I appreciate the fact that a music major may provide a person with superior skills or knowledge of music, either performing or theory and the endless pleasure of playing an instrument, but there aren’t many jobs for musicians.

The fact that many businesses required all applicants to have a college education but not one related to the work they did suggested to students that a history degree might be useful in some capacity. Many liberal arts graduates became salesmen/people for the guys who got engineering or business degrees.

Currently we are cranking out thousands of college graduates per year who have undergraduate degrees in programs so obscure there is only one job they are qualified for and that is a volunteer at a homeless shelter.
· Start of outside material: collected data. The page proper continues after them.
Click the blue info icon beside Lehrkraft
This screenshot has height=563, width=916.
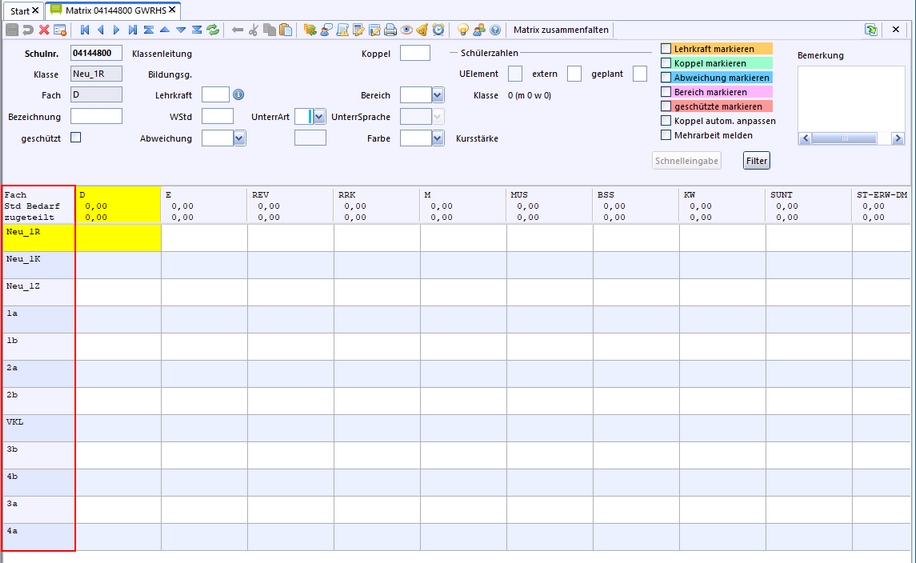click(x=238, y=95)
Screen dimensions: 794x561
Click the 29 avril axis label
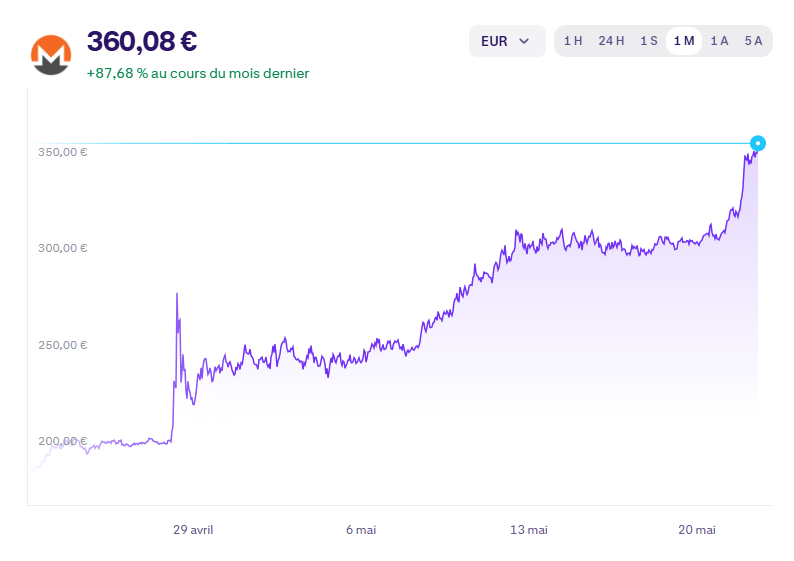click(193, 530)
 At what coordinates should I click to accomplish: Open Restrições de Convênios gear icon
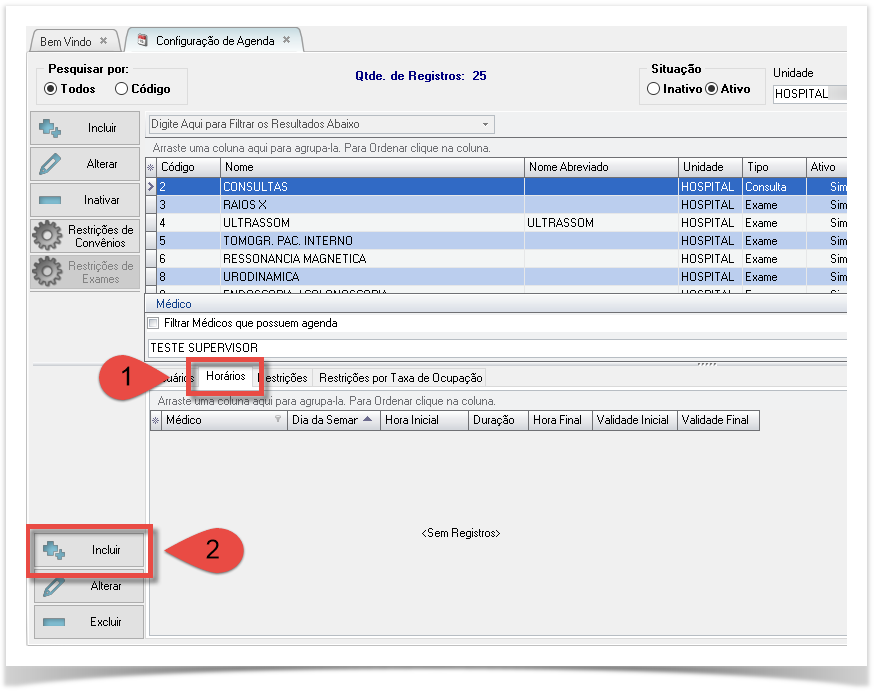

I know that’s not altogether true, but this whole Wall Street protest controversy is driven by young people who paid exorbitant amounts of money for an education knowing full well there were no jobs when they were done. You don’t have to have a degree in rocket science to know better. The counter person at McDonalds or Burger King ends up being a college graduate feeling underappreciated and betrayed.

I only have so much sympathy for them.

I have been a lifelong learner. I take classes in subjects that interest me for the pleasure of knowing the material. I know going in that it’s not about a job. For others like me, we have no illusions about who is entitled and who is going to pay.

Nobody is entitled and we are going to pay. If I borrow the money so I don’t have to work while I am going to school, then that’s a bargain I have to deal with. It’s a choice I willingly make.

An education is an investment we make in ourselves. We are not entitled to a free college education. You can work for it early like I did and pay as you go or you can borrow the money and get stuck with the debt.

It’s a choice you get to make.  But whatever choice you make, it’s yours.